Exercise objective:
In the tofu soup recipe below, condense the paragraph beginning "The key to this recipe" into a short bulleted list that keeps its main facts.

Given text:
::::::::

Tuesday, October 6, 2015

Soondubu Chigae (Korean Tofu Soup)

So...I found my dream Soondubu Chigae recipe. If you haven't tasted this before, it's Korean tofu soup and it's amazing. I've tried making this dish a couple times in the past, and it never tasted quite right. But this time, I got it spot on and it brings me back to my high school days hanging out in KTown LA.

The key to this recipe is to make a chili-garlic sauce of sorts (gochu yangnyum). It looks an awful lot like gochujang, which is another Korean chili paste that is easily available premade and looks quite similar. However, gochu yangnyum tastes a lot lighter and will give you the flavor that you're looking for so do not take a shortcut and substitute with gochujang. The recipe for gochu yangnyum is enough for 3-4 batches of this soup so it's super easy once to make again once you get the first part down. I found the recipe here but made a few substitutions so I figured that I'd share my version.

You can get all of the ingredients at your local Korean grocer (Arirang has everything if you're in Columbus). I've listed the Korean names of all the items that aren't available at your average grocery store, so you can google image them so that you know what to look for in advance.

Adapted from Kimchimari

  • 2 Tbsp + 1 tsp of Korean red chili powder (gochugaru)
  • 1 Tbsp soy sauce
  • 1 Tbsp minced garlic OR 1 tsp garlic powder
  • 1/2 tsp sugar OR honey
  • 1 tsp oyster sauce
  • 1/4 tsp salt 
  • 1 Tbsp white cooking wine (mirin, sake, michi, or sherry)
  • Pinch of black pepper
  • 2 Tbsp vegetable oil

  1. In a small bowl, mix together all ingredients EXCEPT for the vegetable oil.
  2. Heat vegetable oil in a small saucepan over medium heat. Add mixture above to the pan and stir constantly while it cooks for 3-4 minutes (don't let it burn!). Remove from heat.
  3. Proceed to making soup, and store the remainder of the sauce in an airtight container in the fridge. This recipe makes about 3 Tbsp and it should keep well for several weeks.

  • 1 pack (11 oz) of extra soft silken tofu (soondubu) - regular soft tofu will not do! Need the extra soft...
  • 1/2 to 1 cup broth (chicken or fish broth, or water + boullion)
  • 1 Tbsp gochu yangnyum (prepared sauce above)
  • 1 tsp soy sauce
  • 1 tsp fish sauce
  • 1/2 tsp minced fermented shrimp (saewoojeot) - optional
  • 1/2 to 1 cup of veg/protein of choice, cut into small pieces (I used enoki mushrooms, bok choi, zucchini, and seafood mix)
  • Salt to taste
  • 1 Tbsp chopped green onions - optional
  • 1 egg

* Note: use the smallest saucepan that you own. Ideally you should make this in a tiny clay pot, but it's not the end of the world if you don't have one.

::::::::

(Pixel coordinate grounding data)
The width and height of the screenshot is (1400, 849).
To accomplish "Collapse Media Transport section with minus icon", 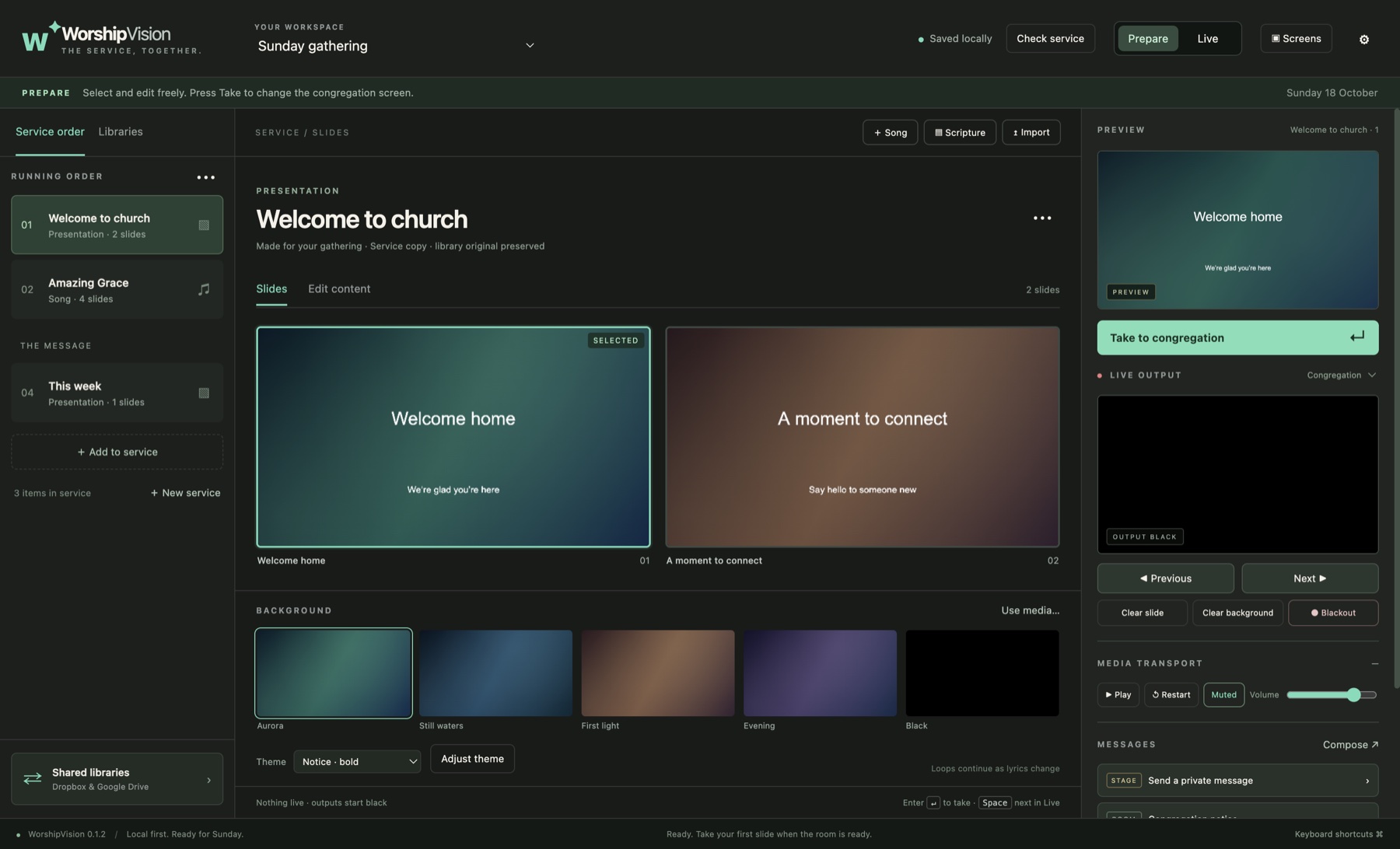I will pos(1374,664).
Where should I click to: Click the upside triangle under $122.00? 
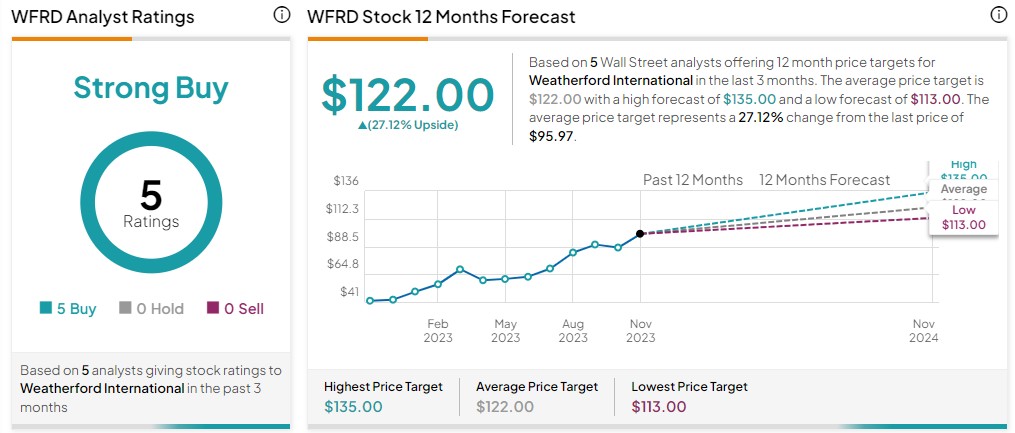(x=362, y=126)
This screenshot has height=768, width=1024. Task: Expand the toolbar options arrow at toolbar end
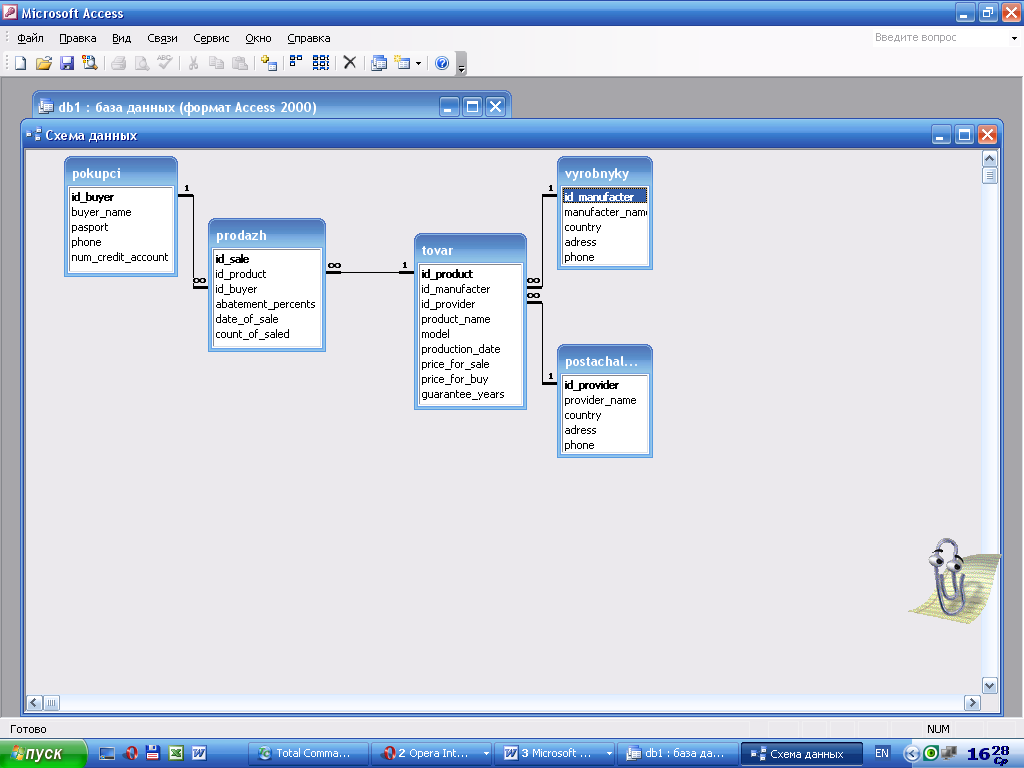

::::::::

Answer to this task:
- The key to the recipe is a chili-garlic sauce called gochu yangnyum.
- It looks much like gochujang, another Korean chili paste that is easy to buy premade.
- Gochu yangnyum tastes much lighter and gives the right flavor, so gochujang should not be substituted for it.
- One batch of the sauce is enough for 3-4 batches of the soup, which makes the soup easy to make again.
- The sauce recipe came from another source, with a few substitutions made in this version.